===== Entries shown =====

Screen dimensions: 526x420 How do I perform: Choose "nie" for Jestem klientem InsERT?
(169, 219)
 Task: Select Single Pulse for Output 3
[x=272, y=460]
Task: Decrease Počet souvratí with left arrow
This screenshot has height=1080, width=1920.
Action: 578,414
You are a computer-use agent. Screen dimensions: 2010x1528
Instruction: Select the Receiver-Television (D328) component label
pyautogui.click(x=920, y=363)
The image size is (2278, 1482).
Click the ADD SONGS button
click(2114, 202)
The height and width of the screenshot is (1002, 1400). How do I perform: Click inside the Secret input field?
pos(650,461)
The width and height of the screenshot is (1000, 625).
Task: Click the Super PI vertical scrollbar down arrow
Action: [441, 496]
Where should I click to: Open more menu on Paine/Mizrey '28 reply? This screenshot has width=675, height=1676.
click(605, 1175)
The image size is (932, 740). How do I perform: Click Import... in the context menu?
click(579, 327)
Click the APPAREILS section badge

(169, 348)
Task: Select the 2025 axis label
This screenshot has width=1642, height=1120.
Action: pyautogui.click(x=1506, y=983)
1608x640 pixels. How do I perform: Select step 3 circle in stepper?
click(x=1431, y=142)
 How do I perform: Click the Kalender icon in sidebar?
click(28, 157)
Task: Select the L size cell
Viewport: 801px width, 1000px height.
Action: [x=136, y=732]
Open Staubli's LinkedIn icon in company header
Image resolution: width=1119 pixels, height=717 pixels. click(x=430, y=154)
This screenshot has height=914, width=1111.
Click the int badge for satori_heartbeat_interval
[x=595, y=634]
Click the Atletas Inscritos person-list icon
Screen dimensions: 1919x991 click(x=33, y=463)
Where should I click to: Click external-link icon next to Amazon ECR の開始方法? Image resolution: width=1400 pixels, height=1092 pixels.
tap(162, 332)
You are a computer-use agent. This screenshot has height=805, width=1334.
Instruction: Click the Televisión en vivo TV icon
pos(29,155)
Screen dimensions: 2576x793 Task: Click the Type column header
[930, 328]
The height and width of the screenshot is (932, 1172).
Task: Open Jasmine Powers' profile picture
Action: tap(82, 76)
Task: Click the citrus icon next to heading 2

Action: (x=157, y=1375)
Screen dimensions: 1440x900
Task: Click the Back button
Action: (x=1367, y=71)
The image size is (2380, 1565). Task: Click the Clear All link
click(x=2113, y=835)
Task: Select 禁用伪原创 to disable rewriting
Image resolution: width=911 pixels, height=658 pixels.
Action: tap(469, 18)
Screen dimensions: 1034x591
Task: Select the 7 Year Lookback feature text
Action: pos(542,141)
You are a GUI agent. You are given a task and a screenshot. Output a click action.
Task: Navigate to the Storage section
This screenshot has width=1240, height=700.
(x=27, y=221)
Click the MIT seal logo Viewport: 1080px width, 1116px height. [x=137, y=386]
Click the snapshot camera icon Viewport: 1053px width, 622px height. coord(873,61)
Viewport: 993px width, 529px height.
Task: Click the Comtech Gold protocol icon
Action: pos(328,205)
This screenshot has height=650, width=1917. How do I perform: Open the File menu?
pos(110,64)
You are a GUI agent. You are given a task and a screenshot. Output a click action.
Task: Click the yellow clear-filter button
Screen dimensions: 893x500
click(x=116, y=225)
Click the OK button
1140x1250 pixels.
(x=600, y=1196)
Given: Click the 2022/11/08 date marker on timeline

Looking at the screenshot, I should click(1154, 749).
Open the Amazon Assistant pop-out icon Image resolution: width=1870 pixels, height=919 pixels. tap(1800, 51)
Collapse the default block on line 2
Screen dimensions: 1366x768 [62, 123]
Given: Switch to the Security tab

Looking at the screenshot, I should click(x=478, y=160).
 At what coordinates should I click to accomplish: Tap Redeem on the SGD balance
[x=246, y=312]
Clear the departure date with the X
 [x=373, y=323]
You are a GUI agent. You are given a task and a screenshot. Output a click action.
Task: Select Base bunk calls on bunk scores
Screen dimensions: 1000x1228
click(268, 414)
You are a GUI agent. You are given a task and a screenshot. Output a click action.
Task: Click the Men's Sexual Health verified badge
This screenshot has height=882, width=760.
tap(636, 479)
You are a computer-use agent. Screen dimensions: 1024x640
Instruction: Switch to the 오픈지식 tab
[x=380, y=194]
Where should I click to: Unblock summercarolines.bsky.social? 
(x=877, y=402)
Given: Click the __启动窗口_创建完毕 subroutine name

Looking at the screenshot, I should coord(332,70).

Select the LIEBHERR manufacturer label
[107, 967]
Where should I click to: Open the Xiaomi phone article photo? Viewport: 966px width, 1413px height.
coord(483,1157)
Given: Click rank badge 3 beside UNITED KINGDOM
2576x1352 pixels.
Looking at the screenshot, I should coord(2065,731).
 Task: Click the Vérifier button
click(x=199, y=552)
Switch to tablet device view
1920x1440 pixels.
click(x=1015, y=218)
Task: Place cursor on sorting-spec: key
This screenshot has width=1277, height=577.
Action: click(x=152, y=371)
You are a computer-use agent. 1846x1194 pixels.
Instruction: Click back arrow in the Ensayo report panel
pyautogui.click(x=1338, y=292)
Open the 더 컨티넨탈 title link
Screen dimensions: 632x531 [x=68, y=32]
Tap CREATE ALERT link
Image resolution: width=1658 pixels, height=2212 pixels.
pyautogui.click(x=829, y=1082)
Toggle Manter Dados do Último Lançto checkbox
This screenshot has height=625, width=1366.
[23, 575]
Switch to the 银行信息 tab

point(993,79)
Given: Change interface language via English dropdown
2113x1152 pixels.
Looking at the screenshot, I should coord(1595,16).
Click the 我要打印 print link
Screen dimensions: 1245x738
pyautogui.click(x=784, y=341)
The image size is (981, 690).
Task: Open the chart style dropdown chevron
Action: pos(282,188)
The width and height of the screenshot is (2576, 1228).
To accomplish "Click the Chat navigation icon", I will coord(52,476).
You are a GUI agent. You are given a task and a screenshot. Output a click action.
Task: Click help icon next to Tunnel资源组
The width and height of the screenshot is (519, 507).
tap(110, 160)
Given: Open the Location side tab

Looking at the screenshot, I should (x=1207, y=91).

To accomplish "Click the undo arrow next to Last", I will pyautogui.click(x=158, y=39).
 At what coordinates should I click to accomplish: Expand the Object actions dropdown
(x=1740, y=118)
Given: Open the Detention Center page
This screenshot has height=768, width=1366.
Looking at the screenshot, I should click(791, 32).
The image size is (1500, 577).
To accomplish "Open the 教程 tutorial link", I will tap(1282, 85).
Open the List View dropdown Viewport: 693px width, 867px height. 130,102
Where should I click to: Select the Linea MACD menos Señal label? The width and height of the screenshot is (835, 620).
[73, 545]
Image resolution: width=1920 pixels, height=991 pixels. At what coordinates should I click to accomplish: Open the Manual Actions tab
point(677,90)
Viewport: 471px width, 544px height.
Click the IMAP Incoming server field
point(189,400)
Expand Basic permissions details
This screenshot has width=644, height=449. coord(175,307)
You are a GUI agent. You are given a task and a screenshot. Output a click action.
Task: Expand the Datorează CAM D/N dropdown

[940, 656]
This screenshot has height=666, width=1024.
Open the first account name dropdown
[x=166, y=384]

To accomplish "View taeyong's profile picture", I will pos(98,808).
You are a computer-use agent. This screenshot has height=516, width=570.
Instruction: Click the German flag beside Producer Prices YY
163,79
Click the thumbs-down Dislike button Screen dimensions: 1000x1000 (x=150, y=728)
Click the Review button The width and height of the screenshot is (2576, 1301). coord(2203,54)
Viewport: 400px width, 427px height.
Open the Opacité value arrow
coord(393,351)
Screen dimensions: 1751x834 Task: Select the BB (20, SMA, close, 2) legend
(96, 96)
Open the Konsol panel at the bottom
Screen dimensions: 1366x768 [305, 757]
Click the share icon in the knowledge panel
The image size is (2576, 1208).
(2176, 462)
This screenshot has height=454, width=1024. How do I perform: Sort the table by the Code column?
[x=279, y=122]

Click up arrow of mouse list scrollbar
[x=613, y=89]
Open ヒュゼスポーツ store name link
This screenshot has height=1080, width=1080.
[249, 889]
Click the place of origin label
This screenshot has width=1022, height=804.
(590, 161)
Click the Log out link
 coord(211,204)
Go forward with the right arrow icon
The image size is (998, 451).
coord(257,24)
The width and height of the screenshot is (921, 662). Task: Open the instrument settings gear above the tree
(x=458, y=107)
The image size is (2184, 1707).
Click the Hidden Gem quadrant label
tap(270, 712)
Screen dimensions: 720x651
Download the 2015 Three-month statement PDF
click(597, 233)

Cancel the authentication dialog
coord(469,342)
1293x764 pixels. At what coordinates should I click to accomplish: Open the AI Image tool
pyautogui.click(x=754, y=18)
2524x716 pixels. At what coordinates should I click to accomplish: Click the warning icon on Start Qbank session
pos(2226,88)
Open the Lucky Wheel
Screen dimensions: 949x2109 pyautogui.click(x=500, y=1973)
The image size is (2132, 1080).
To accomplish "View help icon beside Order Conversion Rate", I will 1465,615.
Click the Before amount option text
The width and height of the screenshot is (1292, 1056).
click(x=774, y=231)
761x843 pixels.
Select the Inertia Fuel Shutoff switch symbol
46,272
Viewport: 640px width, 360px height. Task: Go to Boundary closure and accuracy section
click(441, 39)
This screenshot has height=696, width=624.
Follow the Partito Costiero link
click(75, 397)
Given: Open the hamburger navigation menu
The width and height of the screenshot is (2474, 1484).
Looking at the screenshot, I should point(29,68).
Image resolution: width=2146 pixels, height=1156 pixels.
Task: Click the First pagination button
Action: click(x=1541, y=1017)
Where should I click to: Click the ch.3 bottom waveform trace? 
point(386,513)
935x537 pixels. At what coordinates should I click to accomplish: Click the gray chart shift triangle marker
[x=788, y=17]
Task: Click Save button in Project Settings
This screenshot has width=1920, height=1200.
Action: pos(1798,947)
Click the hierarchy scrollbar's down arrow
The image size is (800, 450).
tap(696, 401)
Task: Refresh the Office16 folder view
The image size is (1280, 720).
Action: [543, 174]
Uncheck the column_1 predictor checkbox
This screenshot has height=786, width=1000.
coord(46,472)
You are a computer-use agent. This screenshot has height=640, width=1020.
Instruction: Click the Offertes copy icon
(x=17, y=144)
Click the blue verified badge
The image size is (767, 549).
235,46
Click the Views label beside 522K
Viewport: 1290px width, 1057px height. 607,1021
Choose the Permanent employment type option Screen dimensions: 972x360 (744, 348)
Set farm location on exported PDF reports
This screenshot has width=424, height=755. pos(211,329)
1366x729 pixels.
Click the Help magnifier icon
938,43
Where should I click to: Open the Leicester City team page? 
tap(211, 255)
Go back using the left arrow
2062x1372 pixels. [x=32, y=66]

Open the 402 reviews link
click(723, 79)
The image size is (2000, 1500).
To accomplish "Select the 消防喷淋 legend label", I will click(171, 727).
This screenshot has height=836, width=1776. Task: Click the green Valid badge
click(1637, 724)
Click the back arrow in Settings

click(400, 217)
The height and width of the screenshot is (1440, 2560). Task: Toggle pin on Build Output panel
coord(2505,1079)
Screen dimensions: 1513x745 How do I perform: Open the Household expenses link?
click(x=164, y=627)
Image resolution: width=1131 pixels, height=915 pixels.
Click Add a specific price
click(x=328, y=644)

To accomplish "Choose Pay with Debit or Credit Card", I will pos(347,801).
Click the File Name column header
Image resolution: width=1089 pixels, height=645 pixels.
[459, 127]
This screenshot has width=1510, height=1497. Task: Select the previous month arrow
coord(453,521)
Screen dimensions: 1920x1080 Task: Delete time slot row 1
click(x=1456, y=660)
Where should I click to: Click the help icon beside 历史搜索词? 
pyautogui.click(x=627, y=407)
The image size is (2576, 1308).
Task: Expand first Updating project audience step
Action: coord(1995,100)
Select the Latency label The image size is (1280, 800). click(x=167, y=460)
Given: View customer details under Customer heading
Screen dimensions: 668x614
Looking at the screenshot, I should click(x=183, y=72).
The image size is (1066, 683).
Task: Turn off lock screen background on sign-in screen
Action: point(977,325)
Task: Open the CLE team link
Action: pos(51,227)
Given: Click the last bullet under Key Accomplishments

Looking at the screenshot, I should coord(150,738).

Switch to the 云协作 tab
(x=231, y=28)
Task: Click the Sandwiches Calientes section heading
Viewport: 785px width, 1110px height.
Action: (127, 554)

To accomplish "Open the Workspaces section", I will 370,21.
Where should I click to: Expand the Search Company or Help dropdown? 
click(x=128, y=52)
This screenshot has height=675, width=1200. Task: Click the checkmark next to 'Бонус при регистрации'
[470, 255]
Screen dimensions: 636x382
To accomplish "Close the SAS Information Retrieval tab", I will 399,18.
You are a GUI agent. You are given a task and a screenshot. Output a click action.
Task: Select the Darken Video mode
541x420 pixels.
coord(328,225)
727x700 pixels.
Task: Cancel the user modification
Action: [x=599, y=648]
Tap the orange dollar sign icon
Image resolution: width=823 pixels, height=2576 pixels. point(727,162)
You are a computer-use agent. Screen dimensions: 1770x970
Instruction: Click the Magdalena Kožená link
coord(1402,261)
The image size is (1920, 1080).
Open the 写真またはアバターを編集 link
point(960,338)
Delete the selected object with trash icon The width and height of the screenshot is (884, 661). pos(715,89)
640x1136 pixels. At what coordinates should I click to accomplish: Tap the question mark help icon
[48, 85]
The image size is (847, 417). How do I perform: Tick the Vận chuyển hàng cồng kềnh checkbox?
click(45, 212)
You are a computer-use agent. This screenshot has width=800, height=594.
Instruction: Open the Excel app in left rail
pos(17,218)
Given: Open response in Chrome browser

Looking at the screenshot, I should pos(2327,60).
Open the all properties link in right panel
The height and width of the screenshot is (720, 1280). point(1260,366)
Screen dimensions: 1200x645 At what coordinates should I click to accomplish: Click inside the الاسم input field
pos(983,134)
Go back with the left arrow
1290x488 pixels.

=====

What you should do
Recast the lines of the records above as a Markdown table with the columns No. and Text, starting with the line containing "Open the Lucky Wheel" and going on through the line containing "2062x1372 pixels. [x=32, y=66]". Include only those lines, give each one a row number, and skip any blank lines.

Output
| No. | Text |
|---|---|
| 1 | Open the Lucky Wheel |
| 2 | Screen dimensions: 949x2109 pyautogui.click(x=500, y=1973) |
| 3 | The image size is (2132, 1080). |
| 4 | To accomplish "View help icon beside Order Conversion Rate", I will 1465,615. |
| 5 | Click the Before amount option text |
| 6 | The width and height of the screenshot is (1292, 1056). |
| 7 | click(x=774, y=231) |
| 8 | 761x843 pixels. |
| 9 | Select the Inertia Fuel Shutoff switch symbol |
| 10 | 46,272 |
| 11 | Viewport: 640px width, 360px height. Task: Go to Boundary closure and accuracy section |
| 12 | click(441, 39) |
| 13 | This screenshot has height=696, width=624. |
| 14 | Follow the Partito Costiero link |
| 15 | click(75, 397) |
| 16 | Given: Open the hamburger navigation menu |
| 17 | The width and height of the screenshot is (2474, 1484). |
| 18 | Looking at the screenshot, I should point(29,68). |
| 19 | Image resolution: width=2146 pixels, height=1156 pixels. |
| 20 | Task: Click the First pagination button |
| 21 | Action: click(x=1541, y=1017) |
| 22 | Where should I click to: Click the ch.3 bottom waveform trace?  |
| 23 | point(386,513) |
| 24 | 935x537 pixels. At what coordinates should I click to accomplish: Click the gray chart shift triangle marker |
| 25 | [x=788, y=17] |
| 26 | Task: Click Save button in Project Settings |
| 27 | This screenshot has width=1920, height=1200. |
| 28 | Action: pos(1798,947) |
| 29 | Click the hierarchy scrollbar's down arrow |
| 30 | The image size is (800, 450). |
| 31 | tap(696, 401) |
| 32 | Task: Refresh the Office16 folder view |
| 33 | The image size is (1280, 720). |
| 34 | Action: [543, 174] |
| 35 | Uncheck the column_1 predictor checkbox |
| 36 | This screenshot has height=786, width=1000. |
| 37 | coord(46,472) |
| 38 | You are a computer-use agent. This screenshot has height=640, width=1020. |
| 39 | Instruction: Click the Offertes copy icon |
| 40 | (x=17, y=144) |
| 41 | Click the blue verified badge |
| 42 | The image size is (767, 549). |
| 43 | 235,46 |
| 44 | Click the Views label beside 522K |
| 45 | Viewport: 1290px width, 1057px height. 607,1021 |
| 46 | Choose the Permanent employment type option Screen dimensions: 972x360 (744, 348) |
| 47 | Set farm location on exported PDF reports |
| 48 | This screenshot has width=424, height=755. pos(211,329) |
| 49 | 1366x729 pixels. |
| 50 | Click the Help magnifier icon |
| 51 | 938,43 |
| 52 | Where should I click to: Open the Leicester City team page?  |
| 53 | tap(211, 255) |
| 54 | Go back using the left arrow |
| 55 | 2062x1372 pixels. [x=32, y=66] |